Les komsorgs, des intermédiaires

Le champion à qui incombe la fonction de komsorg joue un rôle d’intermédiaire et de lien entre les différentes institutions (Komsomol, parfois le Comité soviétique chargé de la culture physique), les différents acteurs de la préparation sportive (entraîneurs, médecins, responsables de délégation) et les athlètes. Ce rôle d’intermédiaire lui impose toute une série de devoirs et d’activités qui viennent s’ajouter à son activité sportive. Il sert également de canal d’information entre les différentes institutions.

Afin de préciser les tâches qui lui sont attribuées, le komsorg est convoqué, en particulier dans les périodes précédant les Jeux olympiques, à des réunions supplémentaires : séminaires de formation en compagnie des entraîneurs pour préciser les attentes et les programmes de préparation politique [44] , séminaires des komsorgs des équipes nationales sur l’organisation du travail politique avec les membres des équipes olympiques [45] . Lors de ces différentes séances, il assiste à des conférences rassemblant aussi bien des artistes (le clown Yuri Nikulin, l’écrivain Lev Abramovič Kassil’ [46] ) que des dirigeants du komsomol (secrétaire du Comité central du Komsomol [47] , directeur adjoint du département du sport et du travail de défense de masse du comité central du VLSKM [48] ). Ces réunions ont, comme objectifs premiers, de renforcer la préparation politique de ces derniers et de mieux définir leurs attributions. Le lien avec le comité central du VLKSM est évoqué également en ce qui concerne la validation du programme de préparation politique pour laquelle ils rencontrent des dignitaires du komsomol en compagnie de l’entraîneur principal [49] . L’apparition même de ces réunions, la réalisation de documents-guides et d’échanges d’expériences entre les komsorgs expérimentés et les autres peuvent à l’inverse témoigner du manque d’efficacité du travail du komsorg et de la nécessité de régulièrement rappeler et borner les contours de leurs actions. Le contrôle des plannings de préparation politique en haut lieu, après la prise en défaut du komsorg de l’équipe de lutte libre lors d’un stage de préparation aux Jeux olympiques de Munich [50] , étaye cette idée [51] .

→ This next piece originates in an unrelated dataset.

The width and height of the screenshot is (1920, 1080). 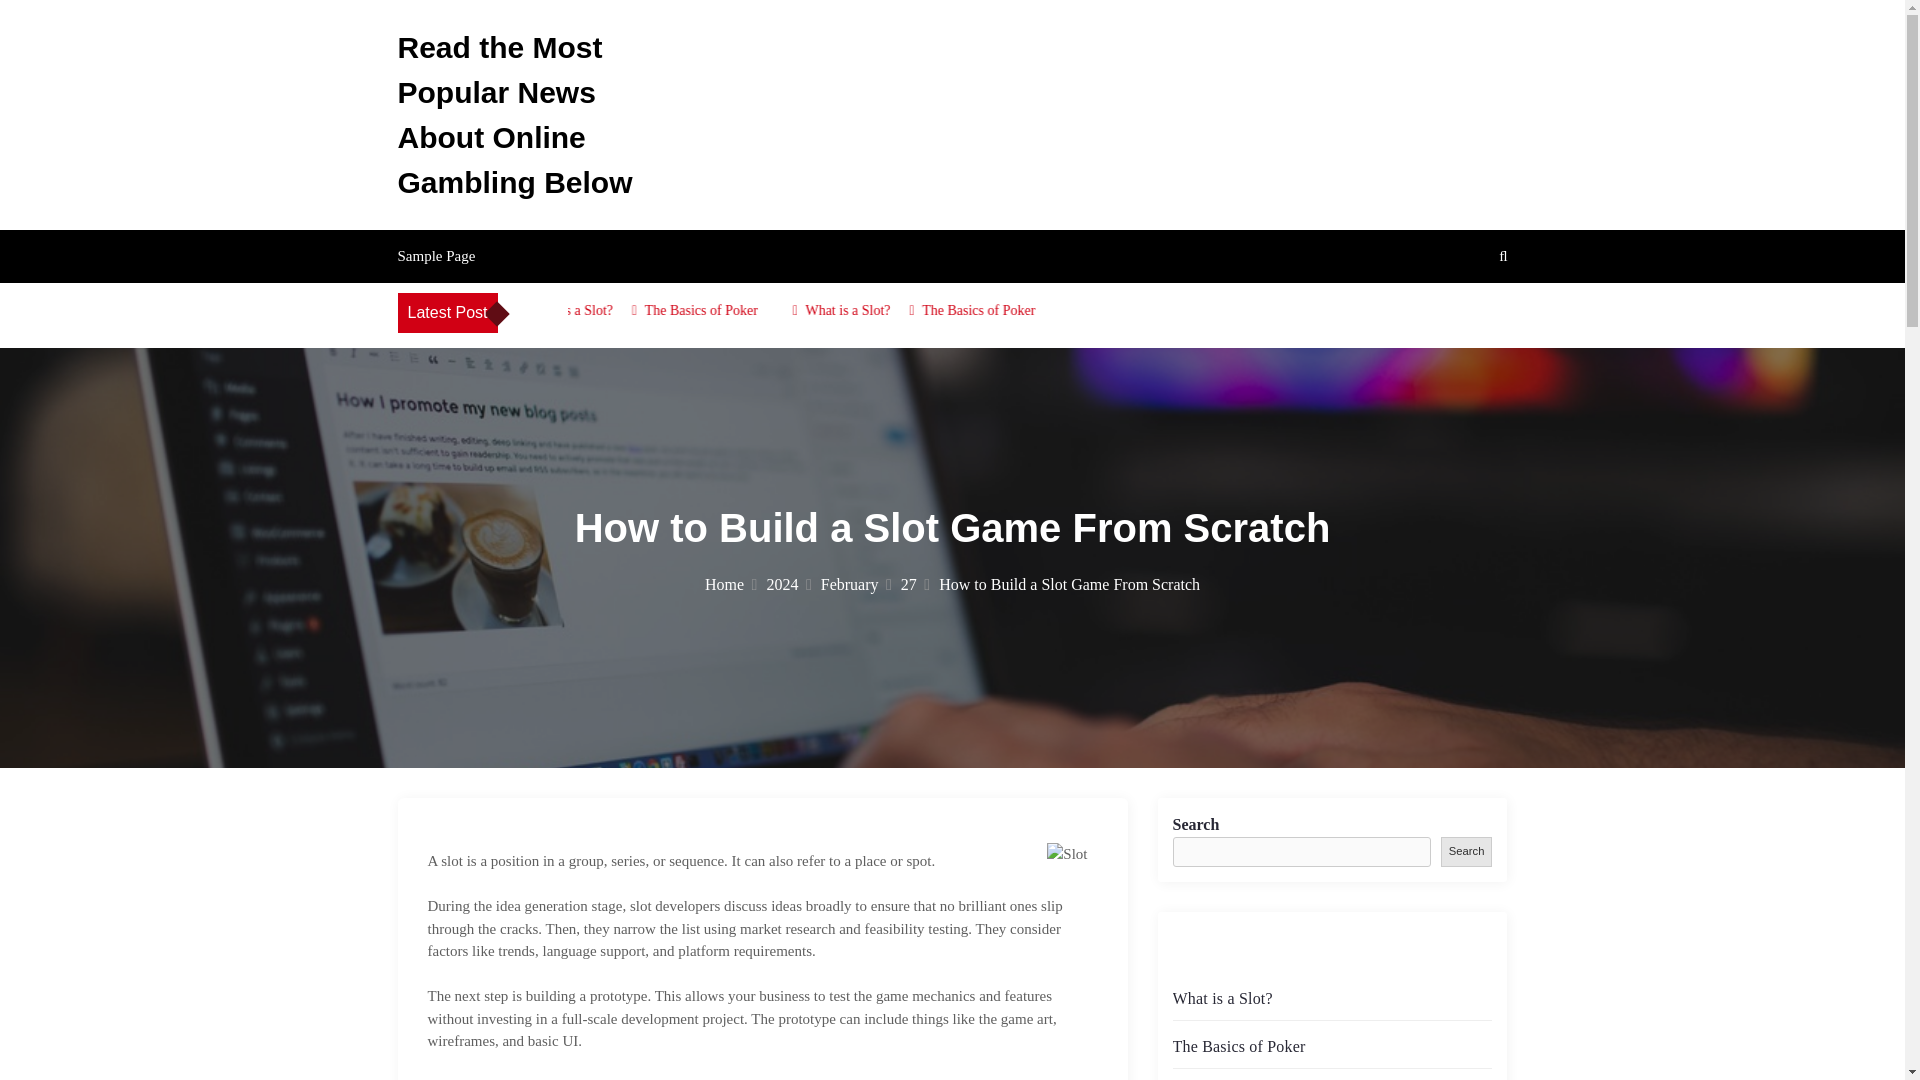 I want to click on 2024, so click(x=788, y=584).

Les komsorgs en tant que secrétaires du komsomol de l’équipe sont également les destinataires de toute une série de documents du comité central du VLSKM (lettre, missive précisant leur fonction, planning de travail) [52] . Inversement, ils soumettent à leurs supérieurs du département de sport et du travail de défense du comité central du Komsomol des rapports sur les stages auxquels leur équipe a participé [53] . Néanmoins, il n’est pas dans leur intérêt de mettre trop l’accent sur les infractions de leurs coéquipiers, témoignages gênants de l’inefficacité de leur travail.

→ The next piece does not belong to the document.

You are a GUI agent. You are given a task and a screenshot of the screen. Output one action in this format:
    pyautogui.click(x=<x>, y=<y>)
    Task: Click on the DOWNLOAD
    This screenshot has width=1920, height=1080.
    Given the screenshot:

D’autres tâches administratives leur incombent : ils participent à la réalisation de dossiers, au paiement des adhésions [54] . Ils peuvent également servir d’intermédiaires entre l’équipe et les familles : ainsi, le komsorg est chargé de rencontrer les parents des nageurs pour leur expliquer le déroulement des compétitions à Mexico et la signification des victoires des sportifs soviétiques [55] .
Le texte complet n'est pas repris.